Since Francis Marion was a famous South Carolina Revolutionary War leader, that woudl indicate South Carolina. Many years ago, I stayed at the Hotel Francis Marion, then a part of the Jack Tar chain, during a numismatic convention.

You should certainly see the Forts, Sumpter and Moultrie, and whatever exhibits are availible on the Confederate submarine _CSS Hunley_, the first sub to ever sink an enemy warship. The original was found and was but I think is still in conservation.  There is a replica, however, that gives a good idea of what Confederate submarine service was like.  The Historic Area - SOB (South of Broad) is also marvelous just to walk around in.  There are several house museums as well.  There are also several plantations outside of town.


----------



## dukebigtom (Dec 15, 2008)

*Charleston, SC*

Be sure to take a carriage ride.  A great way to hear some of the history and see the town in comfort.  

BigTom


----------



## AwayWeGo (Dec 15, 2008)

*Almost Heaven, West Virginia.*




Carolinian said:


> Since Francis Marion was a famous South Carolina Revolutionary War leader, that woudl indicate South Carolina.


Some years ago a newly formed Interior Department agency recruited a National Park Service employee working in Atlanta GA for an important administrative job in the new agency's Charleston WV regional office. 

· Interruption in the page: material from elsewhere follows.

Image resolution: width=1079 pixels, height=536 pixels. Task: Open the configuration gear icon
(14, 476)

The recruit called his wife to tell her the news.  "Honey, we're moving to Charleston."

"Oh, goody!" she said.  "I've always wanted to live in South Carolina." 

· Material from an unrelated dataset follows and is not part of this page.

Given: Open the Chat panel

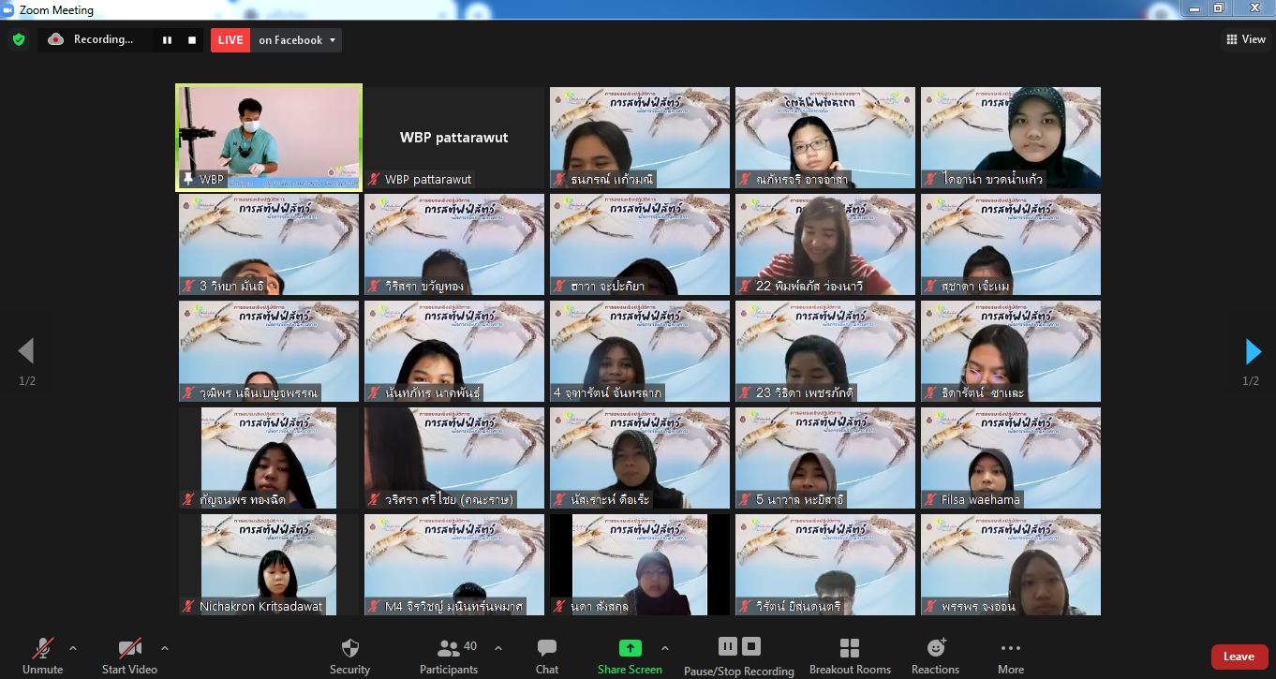Looking at the screenshot, I should [x=547, y=656].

-- Alan Cole, McLean (Fairfax County), Virginia, USA.​


----------



## nicklinneh (Dec 15, 2008)

the carriage rides are interesting too, although you won't know exactly where you're going until the trip (it's done by lottery). We've been on Confederate Tours a couple of times and they do have blankets for your legs which is good this time of year. Go to Battery Park where the pirates were hanged and there's a U.S.S. Maine artifact there (why I can't remember); there's some of the finest house examples there too. Look for earthquake bolts through some old houses; the nuts are usually star-shaped. Eat at Hyman's, although there's always a wait; the old market is close by. -ken


----------



## Carol C (Dec 15, 2008)

AwayWeGo said:


> Some years ago a newly formed Interior Department agency recruited a National Park Service employee working in Atlanta GA for an important administrative job in the new agency's Charleston WV regional office.
> 
> The recruit called his wife to tell her the news.  "Honey, we're moving to Charleston."
> 
> ...



If you think Charleston WV is bad, you should visit neighboring Nitro.


----------



## Greg G (Dec 15, 2008)

Historic District - Taking a self guided walking tour is a great way to really see the historic district close up at your own pace. The mansions on the south and east battery, White Point Gardens, the many beautiful churches, cemeteries, historic houses, and Waterfront park (unfortunately we didn’t get around to Waterfront Park).  You can purchase a self guided walking tour pamphlet for some $5 at the Visitors Centers.  Basically park in the center of the area you are going to visit that day and just start walking.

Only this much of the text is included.